Ich hoffe jemand hier weiss noch Rat. Leider stehe ich inzwischen etwas unter Zeitdruck. Wenn ich keine Lösung finde werde ich wohl wieder auf Webmin zurück greifen müssen.


----------



## Till (25. Juli 2013)

Nein, das sollte so natürlich nicht sein. Nach der Anleitung wurden auch schon einige tausend SErver erfolgreich installiert, daran kann es also auch nicht liegen.

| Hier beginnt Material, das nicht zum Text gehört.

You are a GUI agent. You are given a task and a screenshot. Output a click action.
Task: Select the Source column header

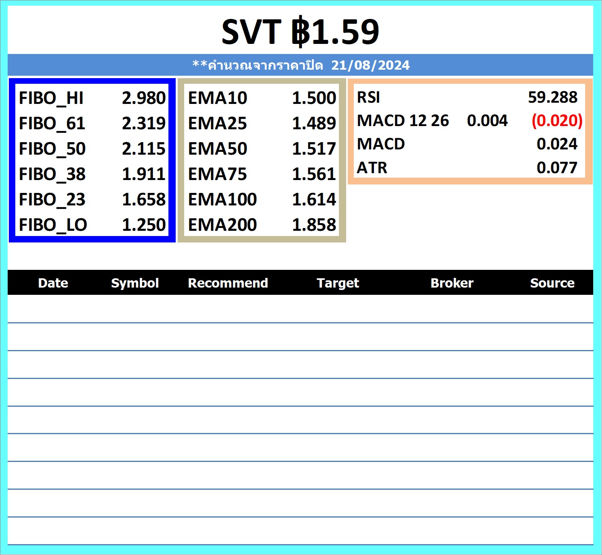coord(552,283)
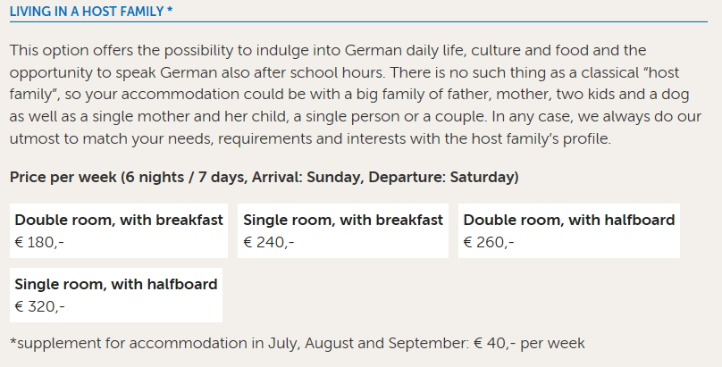Click the 'Double room, with halfboard' title text
This screenshot has width=722, height=367.
click(x=569, y=220)
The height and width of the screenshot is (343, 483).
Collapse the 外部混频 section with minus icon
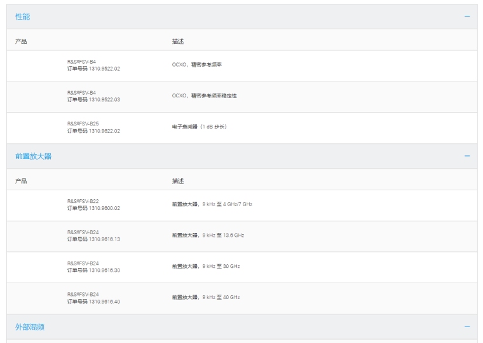point(467,326)
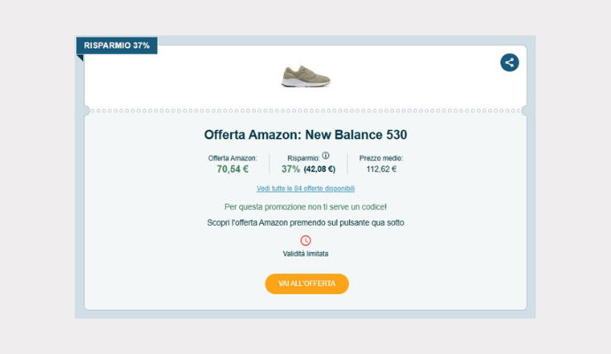Go to the offer with VAI ALL'OFFERTA
The image size is (611, 354).
306,283
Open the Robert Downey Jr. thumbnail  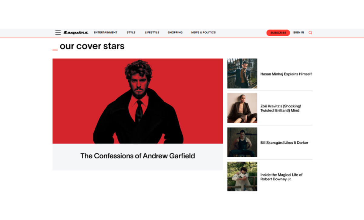pos(242,176)
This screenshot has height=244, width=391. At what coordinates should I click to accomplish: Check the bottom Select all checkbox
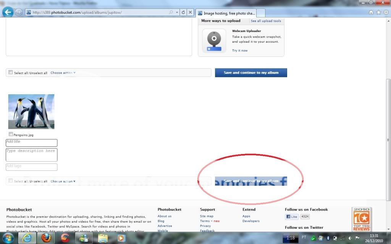coord(11,181)
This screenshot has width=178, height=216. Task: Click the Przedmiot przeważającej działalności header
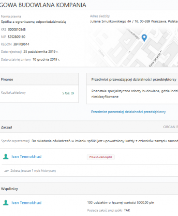(134, 79)
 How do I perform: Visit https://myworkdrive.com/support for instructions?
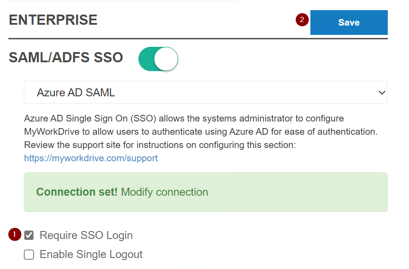point(91,158)
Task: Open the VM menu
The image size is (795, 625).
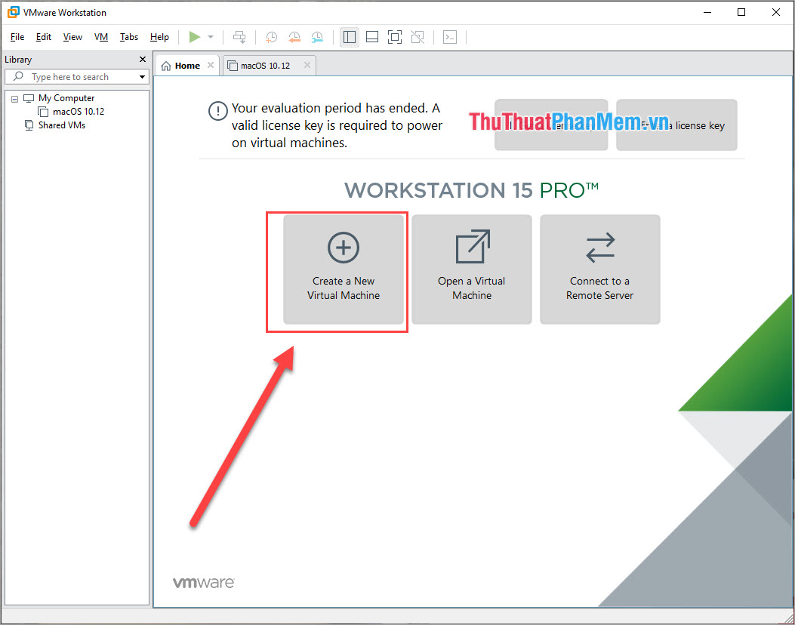Action: [x=101, y=37]
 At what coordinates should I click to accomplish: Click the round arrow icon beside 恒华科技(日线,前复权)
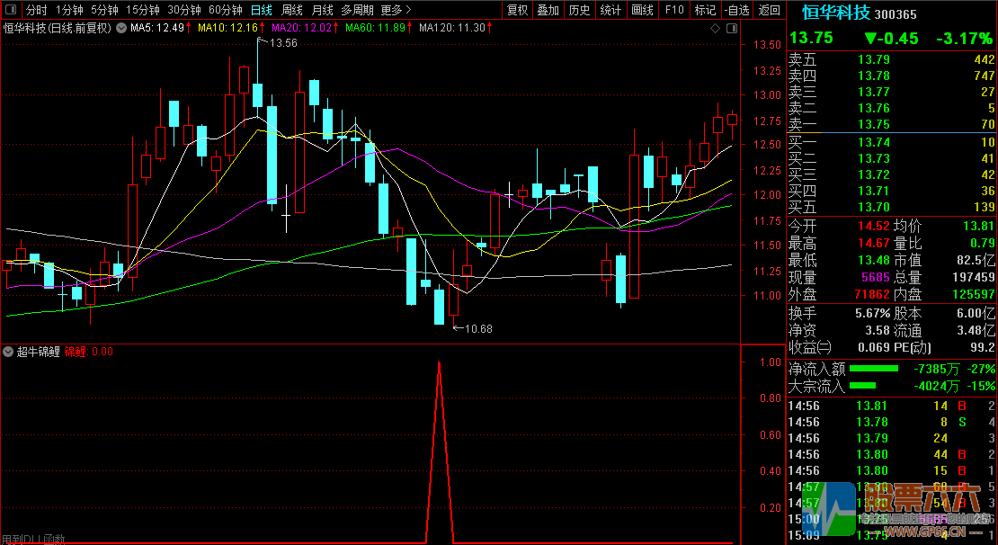(x=120, y=28)
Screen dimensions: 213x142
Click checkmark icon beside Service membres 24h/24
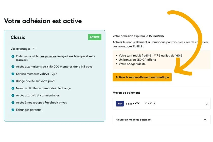point(13,74)
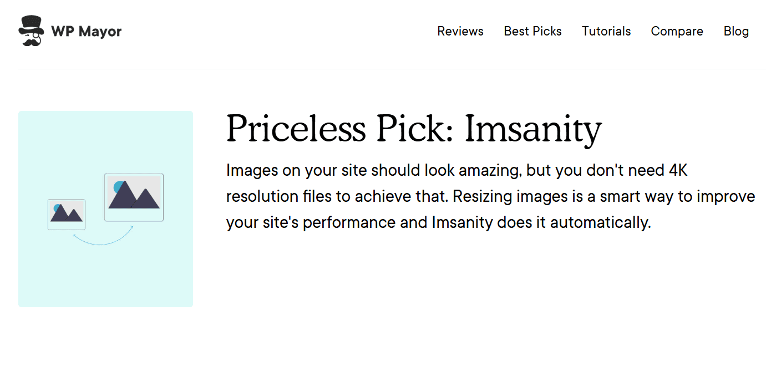Click the light cyan featured image card

[105, 272]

Der Server hostname ist eine subdomain, so wie im Tutorial vorgegeben?


----------



## webghost (25. Juli 2013)

ja genau server.domain.tld


----------



## Till (25. Juli 2013)

Kommentier bitte mal folgendes aus in der squirrelmail config Datei:

# users will prefer a simple URL like http://webmail.example.com
<VirtualHost <server-ip>>
  DocumentRoot /usr/share/squirrelmail
  ServerName webmail.<server.tld>
</VirtualHost>

und starte apache neu und teste dann nochmal.


----------



## webghost (25. Juli 2013)

das war's... jetzt bin ich bei der Loginseite

nur warum ist das so?


----------



## Till (25. Juli 2013)

Im apache ist eine IP ein stärkerer "match" als *. Der ispconfig vhost liegt auf _default_:8080 (entspricht *:8080), da Du aber keinen port in Deiner Vhost Definition angegeben hat, überschreibt er alle vhosts mit * unabhängig vom port. Du hast Dir da also so eine Art super default Seite gebaut. 

Was z.B. gehen sollte ist:

<VirtualHost <server-ip>:80>
DocumentRoot /usr/share/squirrelmail
ServerName webmail.<server.tld>
</VirtualHost>

dann würde er nur alle vhosts mit * auf port 80 überschreiben, du könntest Dann also auch keine Webs mit * anlegen. Wenn Du aber vhosts mit * haben möchtest, dann nimmst Du:

<VirtualHost *:80>
DocumentRoot /usr/share/squirrelmail
ServerName webmail.<server.tld>
</VirtualHost>

dann kann Dein Squirremail vhost keinen anderen vhost überschreiben.


----------



## webghost (25. Juli 2013)

danke für Deine Hilfe

ich hab gar nicht soweit gedacht, denn bei diesem vHost habe ich ja nur die Standartdaten durch meine ersetzt und die Kommentare entfernt. Der liegt ja so als Beispiel in der Installation vor. 

Nun ja jetzt läuft's ja. Habe den vHost für ISPConfig auch noch explizit auf  Domain:8080 geleitet, jetzt läuft's wie's soll

dankeschön


----------



## kinjo (10. Dez. 2016)

Ich habe ERR_SSL_PROTOCOL_ERROR Problem in meinem PC


----------